The Billboard Dance Club Songs chart is a chart that ranks the best-performing singles in that category in the United States. The first number-one song of the year was by Swedish House Mafia and English rapper Tinie Tempah, with their collaboration "Miami 2 Ibiza". American singer-songwriter Katy Perry achieved three number-one songs on the chart, which included "Firework", "E.T. and "Last Friday Night (T.G.I.F.)". "E.T." ranked at number one on the 2011 Hot Dance Club Songs year end chart. Australian singer-songwriter Kylie Minogue also topped the chart three times, with the songs "Better than Today", "Higher", a collaboration with Taio Cruz and Travie McCoy, and "Put Your Hands Up (If You Feel Love)". American singer Britney Spears topped the chart three times with "Hold It Against Me", "Till the World Ends" and "I Wanna Go", from her seventh album Femme Fatale.
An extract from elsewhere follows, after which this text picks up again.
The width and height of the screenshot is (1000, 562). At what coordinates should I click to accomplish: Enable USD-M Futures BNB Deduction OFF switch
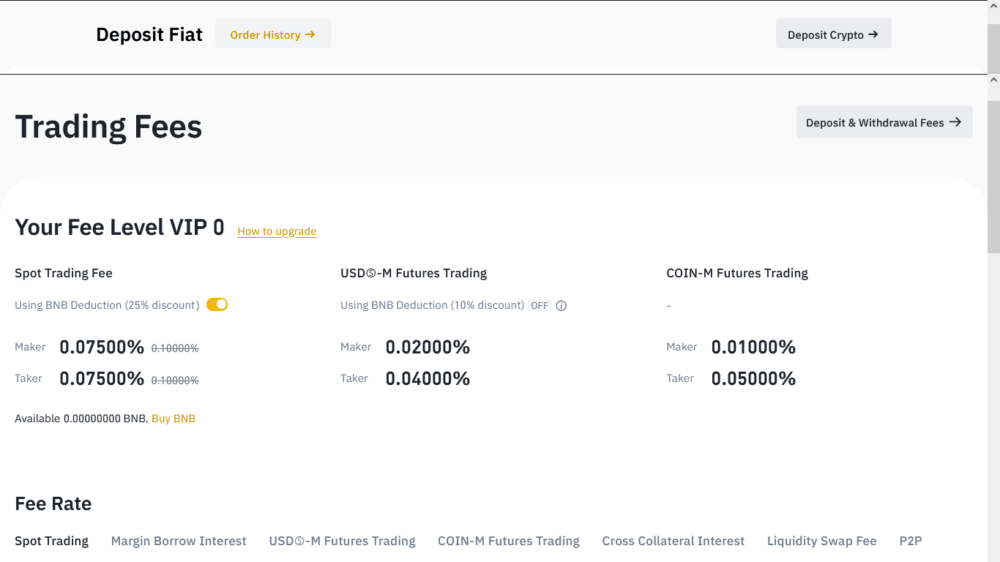pyautogui.click(x=540, y=306)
Beyoncé and Jennifer Lopez also achieved three number one songs on the chart each, the former with "Run the World (Girls)", "Best Thing I Never Had", and "Countdown", and the latter with "On the Floor", "I'm Into You", and "Papi". off of her seventh studio album "Love?" marking a comeback for the singer. The American band Selena Gomez & the Scene also achieved three number one songs on the chart each with "A Year Without Rain", "Who Says" and "Love You like a Love Song".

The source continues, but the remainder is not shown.